每个基因做3个20μL体系。反应条件为:98℃变性10s;58℃退火15s;72℃延伸1min,35个循环;72℃总延伸10min;16℃终止反应。将获得的扩增产物进行琼脂糖电泳(图1),然后利用凝胶回收试剂盒(北京全式金生物技术有限公司)进行切胶回收。
(5)连接转化
连接体系如下:线性化载体XμL;插入目的片段YμL;5×CE II Buffer 4μL;ExnaseII 2μL(连接酶和Buffer源于南京诺唯赞生物科技有限公司同源重组试剂c112);ddH2OAdd to 20μL。
其中X=0.02×载体碱基对数(ng)/切胶回收线性载体浓度(ng/μL);Y=0.04×载体碱基对数(ng)/切胶回收目的片段浓度(ng/μL)。

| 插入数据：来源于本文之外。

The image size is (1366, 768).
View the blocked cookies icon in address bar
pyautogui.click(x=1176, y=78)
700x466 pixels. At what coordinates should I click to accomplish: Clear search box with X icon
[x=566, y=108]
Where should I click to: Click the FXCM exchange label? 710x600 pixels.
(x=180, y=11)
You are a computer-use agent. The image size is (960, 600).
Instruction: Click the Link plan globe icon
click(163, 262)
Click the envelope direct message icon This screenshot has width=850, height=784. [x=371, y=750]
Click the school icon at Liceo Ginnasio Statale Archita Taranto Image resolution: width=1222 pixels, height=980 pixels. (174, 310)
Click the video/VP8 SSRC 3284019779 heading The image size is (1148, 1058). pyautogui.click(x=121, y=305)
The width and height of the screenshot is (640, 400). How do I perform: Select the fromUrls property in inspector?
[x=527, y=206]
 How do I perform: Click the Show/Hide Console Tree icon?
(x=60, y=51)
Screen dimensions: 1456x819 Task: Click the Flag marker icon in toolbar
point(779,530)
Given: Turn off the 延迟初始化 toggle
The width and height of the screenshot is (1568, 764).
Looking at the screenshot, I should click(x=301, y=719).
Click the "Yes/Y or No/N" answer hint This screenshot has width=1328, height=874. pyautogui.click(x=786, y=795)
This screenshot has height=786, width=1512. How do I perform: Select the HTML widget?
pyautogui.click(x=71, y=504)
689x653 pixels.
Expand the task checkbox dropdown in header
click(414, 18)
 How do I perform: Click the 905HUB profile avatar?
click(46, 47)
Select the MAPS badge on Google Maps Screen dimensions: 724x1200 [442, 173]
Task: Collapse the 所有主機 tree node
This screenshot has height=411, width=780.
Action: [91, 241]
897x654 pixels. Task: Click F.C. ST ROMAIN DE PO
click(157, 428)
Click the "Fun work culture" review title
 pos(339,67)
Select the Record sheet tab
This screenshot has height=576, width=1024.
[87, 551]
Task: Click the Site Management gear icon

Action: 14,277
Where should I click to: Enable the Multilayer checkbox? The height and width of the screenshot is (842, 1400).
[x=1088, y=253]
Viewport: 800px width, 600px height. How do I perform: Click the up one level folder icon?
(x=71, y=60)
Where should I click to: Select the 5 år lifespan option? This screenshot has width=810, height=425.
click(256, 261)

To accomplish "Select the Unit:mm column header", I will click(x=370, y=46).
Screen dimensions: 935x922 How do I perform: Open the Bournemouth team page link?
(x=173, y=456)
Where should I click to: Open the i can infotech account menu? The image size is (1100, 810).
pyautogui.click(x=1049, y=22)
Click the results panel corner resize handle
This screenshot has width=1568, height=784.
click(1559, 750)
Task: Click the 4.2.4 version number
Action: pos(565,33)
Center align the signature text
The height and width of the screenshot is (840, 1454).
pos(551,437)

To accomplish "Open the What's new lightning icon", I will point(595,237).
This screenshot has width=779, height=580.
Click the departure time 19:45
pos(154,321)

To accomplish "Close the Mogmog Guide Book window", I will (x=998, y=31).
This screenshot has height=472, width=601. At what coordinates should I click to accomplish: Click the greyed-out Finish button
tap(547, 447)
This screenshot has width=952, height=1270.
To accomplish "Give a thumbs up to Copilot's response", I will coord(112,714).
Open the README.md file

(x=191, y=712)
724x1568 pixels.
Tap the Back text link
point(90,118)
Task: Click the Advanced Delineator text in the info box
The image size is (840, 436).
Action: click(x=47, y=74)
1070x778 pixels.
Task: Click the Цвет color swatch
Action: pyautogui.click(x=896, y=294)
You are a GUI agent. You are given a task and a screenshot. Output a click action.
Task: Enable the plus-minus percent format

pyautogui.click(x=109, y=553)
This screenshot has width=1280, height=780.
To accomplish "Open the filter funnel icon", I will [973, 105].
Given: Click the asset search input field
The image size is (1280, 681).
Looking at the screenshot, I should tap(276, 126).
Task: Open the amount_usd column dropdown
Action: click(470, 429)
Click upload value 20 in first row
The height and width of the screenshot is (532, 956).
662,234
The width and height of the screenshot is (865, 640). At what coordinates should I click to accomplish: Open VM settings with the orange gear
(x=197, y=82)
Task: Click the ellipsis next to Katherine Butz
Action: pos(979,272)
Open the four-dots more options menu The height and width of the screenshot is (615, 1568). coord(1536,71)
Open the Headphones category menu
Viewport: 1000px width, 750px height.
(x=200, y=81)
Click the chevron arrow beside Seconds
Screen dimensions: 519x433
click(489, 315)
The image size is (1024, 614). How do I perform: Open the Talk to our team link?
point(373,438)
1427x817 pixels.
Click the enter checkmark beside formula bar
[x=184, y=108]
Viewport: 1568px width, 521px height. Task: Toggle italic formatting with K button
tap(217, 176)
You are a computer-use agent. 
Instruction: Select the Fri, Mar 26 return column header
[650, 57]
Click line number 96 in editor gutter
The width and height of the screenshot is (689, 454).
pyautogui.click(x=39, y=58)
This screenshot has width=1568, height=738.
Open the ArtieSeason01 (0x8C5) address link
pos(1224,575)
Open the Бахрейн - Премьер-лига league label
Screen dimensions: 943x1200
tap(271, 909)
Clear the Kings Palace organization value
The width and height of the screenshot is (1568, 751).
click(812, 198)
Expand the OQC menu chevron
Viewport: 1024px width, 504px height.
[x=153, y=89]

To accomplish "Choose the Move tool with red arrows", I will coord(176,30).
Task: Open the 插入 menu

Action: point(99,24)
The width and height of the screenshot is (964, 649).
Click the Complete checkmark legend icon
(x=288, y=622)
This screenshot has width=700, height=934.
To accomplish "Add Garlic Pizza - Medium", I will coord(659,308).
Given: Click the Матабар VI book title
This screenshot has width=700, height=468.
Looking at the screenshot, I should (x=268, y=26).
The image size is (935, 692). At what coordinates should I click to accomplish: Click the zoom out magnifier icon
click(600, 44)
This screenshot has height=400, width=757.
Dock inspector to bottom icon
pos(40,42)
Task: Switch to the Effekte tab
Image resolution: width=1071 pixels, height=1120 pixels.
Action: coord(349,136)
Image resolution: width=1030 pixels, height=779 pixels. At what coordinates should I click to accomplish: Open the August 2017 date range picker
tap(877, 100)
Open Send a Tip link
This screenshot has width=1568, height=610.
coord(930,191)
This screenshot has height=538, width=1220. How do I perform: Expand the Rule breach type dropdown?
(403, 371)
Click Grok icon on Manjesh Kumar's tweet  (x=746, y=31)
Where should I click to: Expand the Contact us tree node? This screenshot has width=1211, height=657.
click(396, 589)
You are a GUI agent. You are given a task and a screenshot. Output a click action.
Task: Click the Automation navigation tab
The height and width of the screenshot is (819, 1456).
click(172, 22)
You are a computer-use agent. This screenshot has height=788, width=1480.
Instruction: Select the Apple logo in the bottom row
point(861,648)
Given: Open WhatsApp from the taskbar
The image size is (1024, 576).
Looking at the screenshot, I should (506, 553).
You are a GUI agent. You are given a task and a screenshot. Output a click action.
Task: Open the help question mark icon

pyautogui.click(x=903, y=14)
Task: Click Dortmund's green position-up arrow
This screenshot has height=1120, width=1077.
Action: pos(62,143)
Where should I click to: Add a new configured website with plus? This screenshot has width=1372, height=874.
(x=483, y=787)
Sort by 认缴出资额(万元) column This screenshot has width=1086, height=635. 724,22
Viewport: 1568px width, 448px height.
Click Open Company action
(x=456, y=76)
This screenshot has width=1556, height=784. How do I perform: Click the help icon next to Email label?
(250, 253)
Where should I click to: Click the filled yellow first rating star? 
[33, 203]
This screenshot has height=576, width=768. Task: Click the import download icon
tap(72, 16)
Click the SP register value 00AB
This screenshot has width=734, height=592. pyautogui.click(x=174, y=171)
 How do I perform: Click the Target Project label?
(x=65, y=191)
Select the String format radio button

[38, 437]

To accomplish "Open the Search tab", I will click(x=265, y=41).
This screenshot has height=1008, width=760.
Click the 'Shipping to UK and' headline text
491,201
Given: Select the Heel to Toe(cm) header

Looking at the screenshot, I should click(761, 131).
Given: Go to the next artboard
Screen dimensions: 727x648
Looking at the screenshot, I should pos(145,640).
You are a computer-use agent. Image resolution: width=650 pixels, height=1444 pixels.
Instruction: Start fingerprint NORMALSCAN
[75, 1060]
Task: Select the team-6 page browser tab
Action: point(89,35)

将离心管微微震荡,使其混匀,瞬时离心6s,置于37℃的水浴锅内培养30min,冰上2min。
转化:超净工作台内,用移液枪取5μL的连接产物于50μL的TreliefTM 5α感受态细胞,轻弹混匀,冰浴5min,42℃水浴60s,再冰浴2min,加250μL液体LB(不含Kana),37℃,200rppm的摇床内孵育30min。
涂板:取200μL孵育后的菌液,用灭菌的玻璃棒均匀涂布在LB固体培养基上(内含50mg/L的Kana)并晾干,用封口膜后倒置在37℃恒温培养箱内培养12-14h。
(6)阳性单菌落检测和测序
当培养基上长出菌后,于超净工作台内进行单菌落检测。每个基因挑取8个饱满的单菌落,依序依次在含Kana抗性的LB固体培养基上进行备份,并用无菌牙签将相应的单菌落沾取至以下体系进行菌检:Super1300-F 1μL;OfHSF11-R1μL;Green Mix 10μL(GreenMix购于南京诺唯赞生物科技有限公司),ddH2O 8μL。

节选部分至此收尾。